O primeiro, intitulado “Argentina de 23 anos é presa após tentar matar policial com canivete na praia de Maracaípe, em Ipojuca”, está composto por 14 linhas, ilustrado por uma foto onde aparece uma jovem desfocada sendo conduzida por um agente da Lei e outra mostrando uma mão segurando um canivete; fotos que, diga-se de passagem, são bastante desproporcionais ao tamanho do texto.
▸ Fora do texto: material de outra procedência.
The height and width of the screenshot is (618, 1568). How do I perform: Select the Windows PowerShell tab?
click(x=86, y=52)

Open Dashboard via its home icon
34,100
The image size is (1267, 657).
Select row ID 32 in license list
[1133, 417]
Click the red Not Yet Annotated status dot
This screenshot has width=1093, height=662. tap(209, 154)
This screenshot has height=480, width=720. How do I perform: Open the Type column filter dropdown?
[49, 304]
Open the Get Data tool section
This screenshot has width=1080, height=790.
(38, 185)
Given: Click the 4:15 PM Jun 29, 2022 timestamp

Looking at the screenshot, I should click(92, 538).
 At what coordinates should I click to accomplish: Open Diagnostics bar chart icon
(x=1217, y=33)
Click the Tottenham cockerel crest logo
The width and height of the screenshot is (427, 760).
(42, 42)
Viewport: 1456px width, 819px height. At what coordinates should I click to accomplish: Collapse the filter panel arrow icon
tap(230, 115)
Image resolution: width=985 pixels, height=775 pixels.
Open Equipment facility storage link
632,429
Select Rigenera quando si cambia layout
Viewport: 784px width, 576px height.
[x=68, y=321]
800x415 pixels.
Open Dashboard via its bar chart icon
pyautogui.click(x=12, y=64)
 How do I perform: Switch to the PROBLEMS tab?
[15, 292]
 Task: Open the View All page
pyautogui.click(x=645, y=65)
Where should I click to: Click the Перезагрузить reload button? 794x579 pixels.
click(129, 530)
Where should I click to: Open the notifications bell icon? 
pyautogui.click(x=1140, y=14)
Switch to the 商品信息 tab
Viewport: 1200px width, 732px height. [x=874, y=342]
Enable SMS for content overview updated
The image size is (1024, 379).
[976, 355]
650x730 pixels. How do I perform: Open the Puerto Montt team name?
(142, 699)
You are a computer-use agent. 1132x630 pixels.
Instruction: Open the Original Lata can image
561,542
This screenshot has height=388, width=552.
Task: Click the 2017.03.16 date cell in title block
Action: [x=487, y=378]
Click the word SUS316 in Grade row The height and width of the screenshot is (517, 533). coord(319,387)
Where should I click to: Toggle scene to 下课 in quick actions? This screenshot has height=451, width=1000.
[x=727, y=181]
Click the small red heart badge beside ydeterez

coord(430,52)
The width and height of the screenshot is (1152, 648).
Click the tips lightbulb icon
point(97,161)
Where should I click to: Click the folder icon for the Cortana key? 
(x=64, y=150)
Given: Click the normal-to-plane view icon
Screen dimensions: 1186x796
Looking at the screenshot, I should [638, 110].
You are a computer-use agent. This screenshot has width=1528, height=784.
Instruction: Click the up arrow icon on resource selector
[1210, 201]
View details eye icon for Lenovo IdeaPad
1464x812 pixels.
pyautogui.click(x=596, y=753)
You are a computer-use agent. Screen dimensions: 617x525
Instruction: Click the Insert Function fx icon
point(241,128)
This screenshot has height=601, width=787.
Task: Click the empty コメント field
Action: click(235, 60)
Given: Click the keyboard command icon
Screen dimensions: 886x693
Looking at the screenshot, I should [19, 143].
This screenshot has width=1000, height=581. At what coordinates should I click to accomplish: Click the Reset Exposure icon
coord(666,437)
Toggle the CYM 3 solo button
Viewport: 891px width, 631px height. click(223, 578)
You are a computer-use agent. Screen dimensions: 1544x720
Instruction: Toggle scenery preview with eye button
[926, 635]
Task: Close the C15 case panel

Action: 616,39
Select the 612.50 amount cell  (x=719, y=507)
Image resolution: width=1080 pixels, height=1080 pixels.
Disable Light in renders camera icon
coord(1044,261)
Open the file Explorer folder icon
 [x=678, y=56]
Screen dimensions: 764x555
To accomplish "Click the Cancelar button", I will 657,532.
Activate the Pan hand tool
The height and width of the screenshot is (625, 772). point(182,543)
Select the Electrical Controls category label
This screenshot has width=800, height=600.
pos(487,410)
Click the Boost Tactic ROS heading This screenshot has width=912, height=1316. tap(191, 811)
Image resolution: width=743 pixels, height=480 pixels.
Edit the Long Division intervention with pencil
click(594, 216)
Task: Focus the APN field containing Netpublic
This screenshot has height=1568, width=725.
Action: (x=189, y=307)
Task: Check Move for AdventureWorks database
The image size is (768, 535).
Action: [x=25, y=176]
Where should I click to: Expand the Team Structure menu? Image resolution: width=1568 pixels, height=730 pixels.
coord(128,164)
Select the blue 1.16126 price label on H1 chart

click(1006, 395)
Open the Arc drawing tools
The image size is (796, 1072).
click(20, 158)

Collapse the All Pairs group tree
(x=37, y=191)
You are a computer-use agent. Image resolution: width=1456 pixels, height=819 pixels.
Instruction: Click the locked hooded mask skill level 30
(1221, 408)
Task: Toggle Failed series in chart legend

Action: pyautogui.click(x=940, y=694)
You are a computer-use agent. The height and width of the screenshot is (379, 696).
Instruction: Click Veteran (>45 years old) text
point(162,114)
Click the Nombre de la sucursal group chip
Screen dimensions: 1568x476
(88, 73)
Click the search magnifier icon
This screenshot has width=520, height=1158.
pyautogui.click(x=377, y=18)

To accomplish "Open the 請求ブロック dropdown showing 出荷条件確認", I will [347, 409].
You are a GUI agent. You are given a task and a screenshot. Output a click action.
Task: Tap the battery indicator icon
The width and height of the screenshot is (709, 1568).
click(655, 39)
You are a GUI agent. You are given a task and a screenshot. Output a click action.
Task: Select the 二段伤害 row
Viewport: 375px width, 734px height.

A segunda notícia, composta por 22 linhas, e ilustrada por uma foto ainda maior que a primeira (sede da Polícia Civil de Pernambuco) traz a manchete “Argentina é presa em flagrante após esfaquear policial militar em Pernambuco”.
Nenhum dos dois textos apresenta a fala de Ropi expondo o(s) motivo(s) do esfaqueamento. São “mais do mesmo” quando nos referimos às notícias policialescas que rotineiramente aparecem na mídia nacional, mais interessadas em tratar os fatos de maneira espetacularizante (vide as manchetes e os tamanhos das fotos), do que apurar e relatar um acontecimento para o conhecimento público.
Por esses motivos escrevo o presente texto, e também deixo os dados da campanha para quem quiser colaborar com a defesa de Ropi, uma jovem que está encarcerada em um país que não é o seu, por um crime que supostamente cometeu em sua própria defesa.
No Brasil, a colaboração poderá ser feita através do PIX 11974647696 (Camila Dovis). Na Argentina, CBU:0140025003713604346122 – Banco Provincia (Rosana Daniela Casse).